Am Nachmittag kommt das Kontrastprogramm: Wir sind zu Gast bei „Memorial“, eine Menschenrechtsorganisation, die sich mit der Aufarbeitung der Vergangenheit in der Sowjetunion beschäftigt. Da die Vereinigung finanziell vom Ausland bezuschusst wird, ist sie als „ausländischer Agent“ eingestuft. Uns wird erzählt, dass das Memorial ein Dorn im Auge der Regierung ist, da die Organisation Einfluss auf die Gedächtniskultur nimmt. Diese ist laut Memorial in Russland auf „Sieg“ zentriert. Beispiel dafür ist die Verharmlosung von Stalin, man feiert die Modernisierung, die der sowjetische Diktator herbeigerbacht hat, doch deren Opfer durch Verfolgungen und Zwangsarbeiter will man vergessen. Seit einigen Jahren werden sogar neue Stalin-Statuen in Russland aufgestellt, in Schulbüchern nur ein Teil der Geschichte erzählt.

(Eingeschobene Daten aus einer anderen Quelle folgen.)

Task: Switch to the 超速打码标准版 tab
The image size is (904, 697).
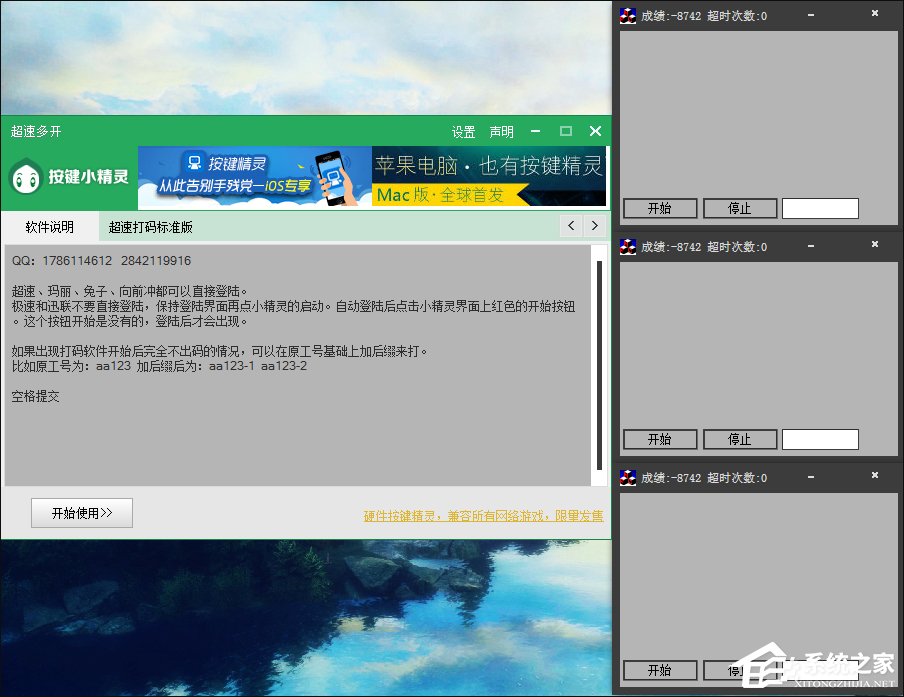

Frischer Wind in Russland: Die neue Start-Up Szene Moskaus und die anstehende Fußball-WM
Auf der anderen Seite boomt so wie in Deutschland auch in Moskau die Start-Up-Branche: Wir treffen zwei Deutsche, die Start-Ups wie LaModa.ru und UberEATS in Russland aufgebaut haben. Sie sagen, sie lieben die russische Start-Up Szene. Einziges Manko: Das soziale Netzwerk LinkedIn wurde von der russischen Regierung gesperrt, was Vernetzung schwieriger mache. Einen Lichtblick gibt es auch bei der Deutschen Bank: Russland exportiert zwar Waffen, aber inzwischen auch genauso viele IT-Produkte.
In den Gesprächen stellen die jungen Russen in unserer Gruppe auch kritische Fragen, viele haben ein Semester im Ausland verbracht, sprechen nahezu perfekt Deutsch. Informationen holen sie sich auch über englischsprachige und deutschsprachige Nachrichtenportale, Russia Today sehen sie ähnlich wie viele Deutsche als unzuverlässige Quelle. Doch nur 30 Prozent der Russen haben einen Reisepass und kommen daher nur selten in Berührung mit dem Ausland. Geändert werden könnte das durch die Fußball-WM, vorausgesetzt, dass die vielen Ausländer, die nach Russland kommen werden, sich nicht nur für den Fußball, sondern auch für die russische Kultur und Gesellschaft begeistern, abseits von Vorurteilen.
Gelernt von dem Forum habe ich, dass man keine Angst haben muss vor Russland. Gerade in Zeiten, in denen es auf höchster politischer Ebene viele Unstimmigkeiten gibt, sind Kontakte der Zivilgesellschaften wichtiger denn je. Und Moskau schlägt einen in den Bann. Wie Michael Ritter, der bei CLAAS Russland (ein deutscher Hersteller von Landtechnik) arbeitet, sagt: “Es gibt zwei Sorten von Menschen in Bezug auf Russland: die einen, die nie in ihrem Leben nach Russland fahren, und diejenigen, die einmal kommen und dann immer wieder zurückkehren.”
Einige Tage nach meiner Rückkehr treffe ich den Freund, der mich zum Flughafen gefahren hat. Ich erzähle ihm begeistert von Moskau. Nach einigem Zögern erklärt er sich schließlich bereit, für die Fußball-WM selbst in ein Flugzeug nach Russland zu steigen.